Can you copy the passage of the birthday buck thread between "Missed a 120" and "thats for sure.", inclusive, word for word?

## TEXT PASSAGE
-- Opening Marker --

# Joe's birthday buck in North Dakota



## Nodak Hunter (Jul 26, 2009)




----------



## Sasha and Abby (May 11, 2004)

Very nice. I am getting ready to head out for one now.


----------



## Dak (Feb 28, 2005)

sweet


----------



## ImpalaSSpeed96 (Aug 25, 2008)

Nice buck. Congrats!


----------



## Nodak Hunter (Jul 26, 2009)

Sasha and Abby are you in North Dakota now?

Thanks Tim, you having any luck?


----------



## ImpalaSSpeed96 (Aug 25, 2008)

Missed a 120 class last week Josh. It was late, and I missed judged the distance by a hair. Past that, nothing. Its been terrible man. And the farmer by me isn't helping out. The bucks are out there, just not there if that makes sense. I'm sitting my buddies spot where I missed that buck last week, all day tomorrow. Only problem is, if I do shoot one down in there, I don't know how I'll get him out since my buddy is going TDY tomorrow. I can't drag him out, thats for sure.


----------



## MOB (Mar 10, 2005)

Field butcher him and backpack him out. Many times that's the best or only option.


----------



## ImpalaSSpeed96 (Aug 25, 2008)

Still would have to make three trips and I want to weigh whatever I shoot. I wanna see what these suckers weigh out here! I just gotta find someone w/ a quad which my buddies friend has. And he has horses but like I said, he's gone. Not gonna shoot anything anyway! Just saw a nice young 7pt today after first light. He got the free pass. Great shot though, 15 and quarterin! Long boring freakin sit though. I'm so ready for gun season to be over...


----------



## hunt4P&amp;Y (Sep 23, 2004)

ImpalaSSpeed96 said:


> Still would have to make three trips and I want to weigh whatever I shoot. I wanna see what these suckers weigh out here! I just gotta find someone w/ a quad which my buddies friend has. And he has horses but like I said, he's gone. Not gonna shoot anything anyway! Just saw a nice young 7pt today after first light. He got the free pass. Great shot though, 15 and quarterin! Long boring freakin sit though. I'm so ready for gun season to be over...

-- Closing Marker --

## RECORDS PROVIDED
-- Opening Marker --

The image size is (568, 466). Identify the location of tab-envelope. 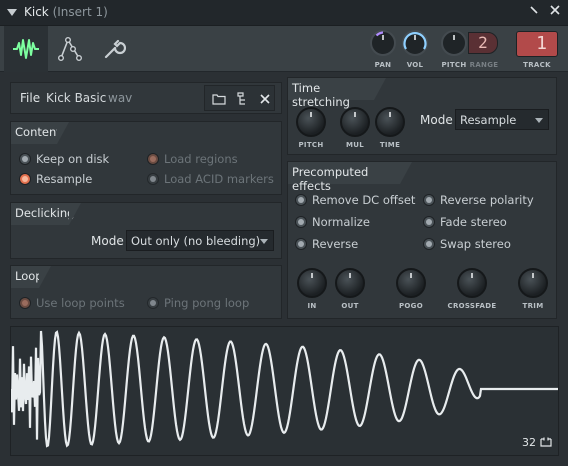
(70, 49).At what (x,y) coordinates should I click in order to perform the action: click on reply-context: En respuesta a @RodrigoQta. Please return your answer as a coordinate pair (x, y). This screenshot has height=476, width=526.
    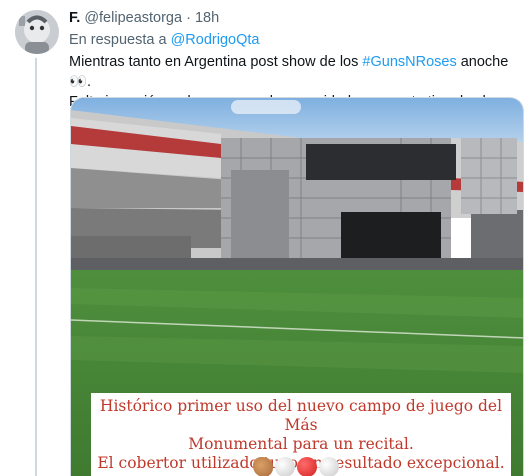
    Looking at the image, I should click on (295, 40).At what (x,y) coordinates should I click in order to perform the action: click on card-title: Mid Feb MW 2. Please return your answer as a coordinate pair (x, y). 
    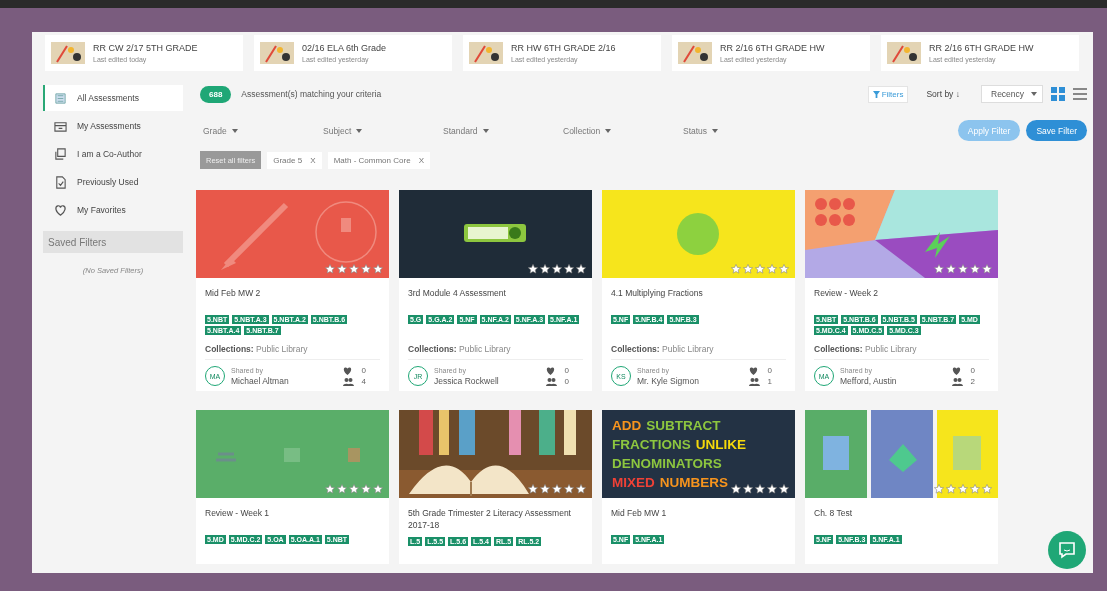
    Looking at the image, I should click on (233, 294).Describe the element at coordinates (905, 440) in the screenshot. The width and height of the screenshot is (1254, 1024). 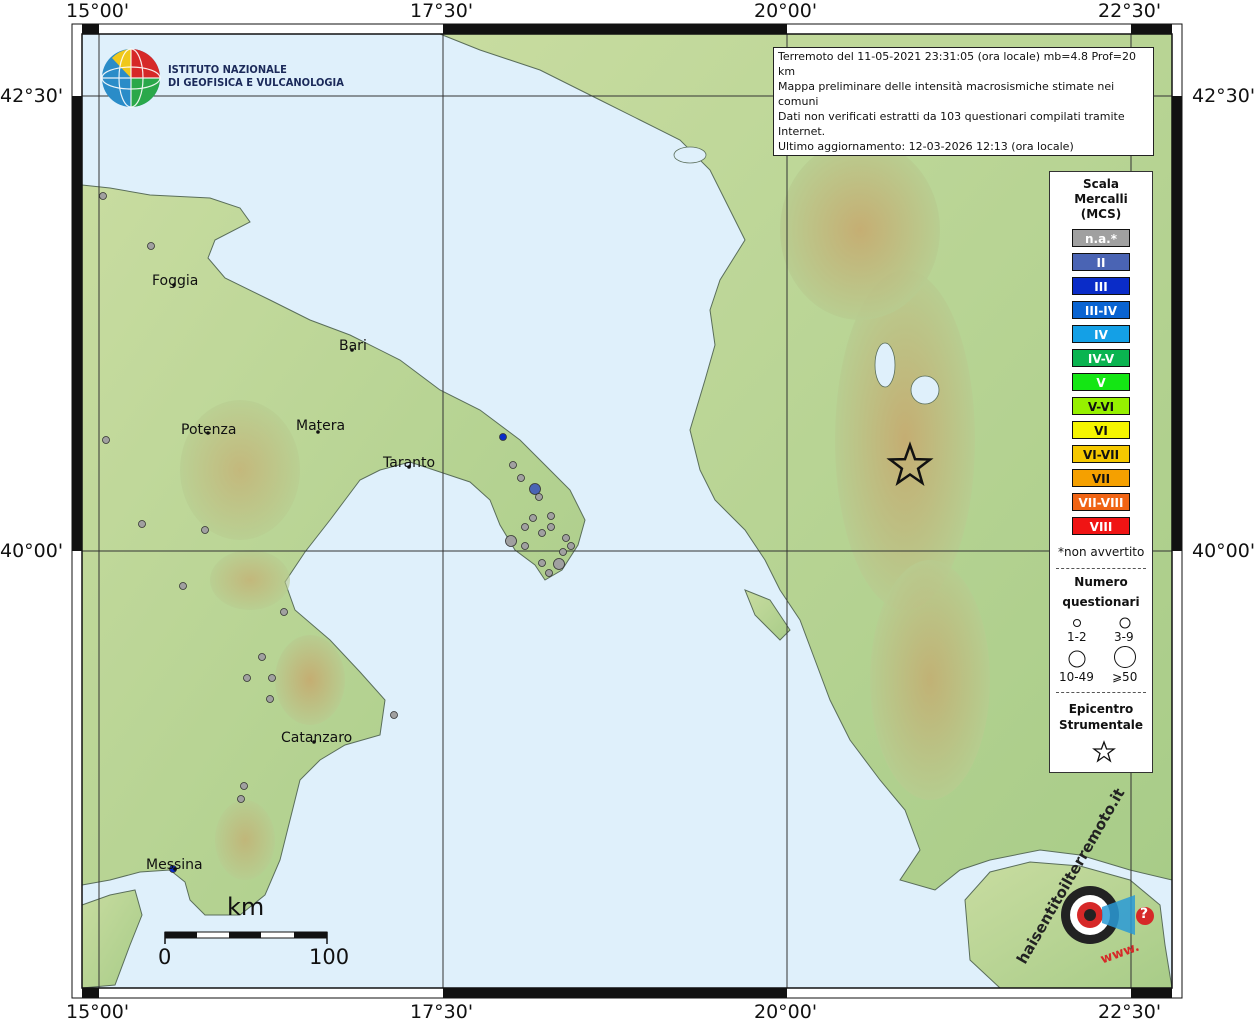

-- Closing Marker --

## ANSWER TO THIS PROBLEM
Missed a 120 class last week Josh. It was late, and I missed judged the distance by a hair. Past that, nothing. Its been terrible man. And the farmer by me isn't helping out. The bucks are out there, just not there if that makes sense. I'm sitting my buddies spot where I missed that buck last week, all day tomorrow. Only problem is, if I do shoot one down in there, I don't know how I'll get him out since my buddy is going TDY tomorrow. I can't drag him out, thats for sure.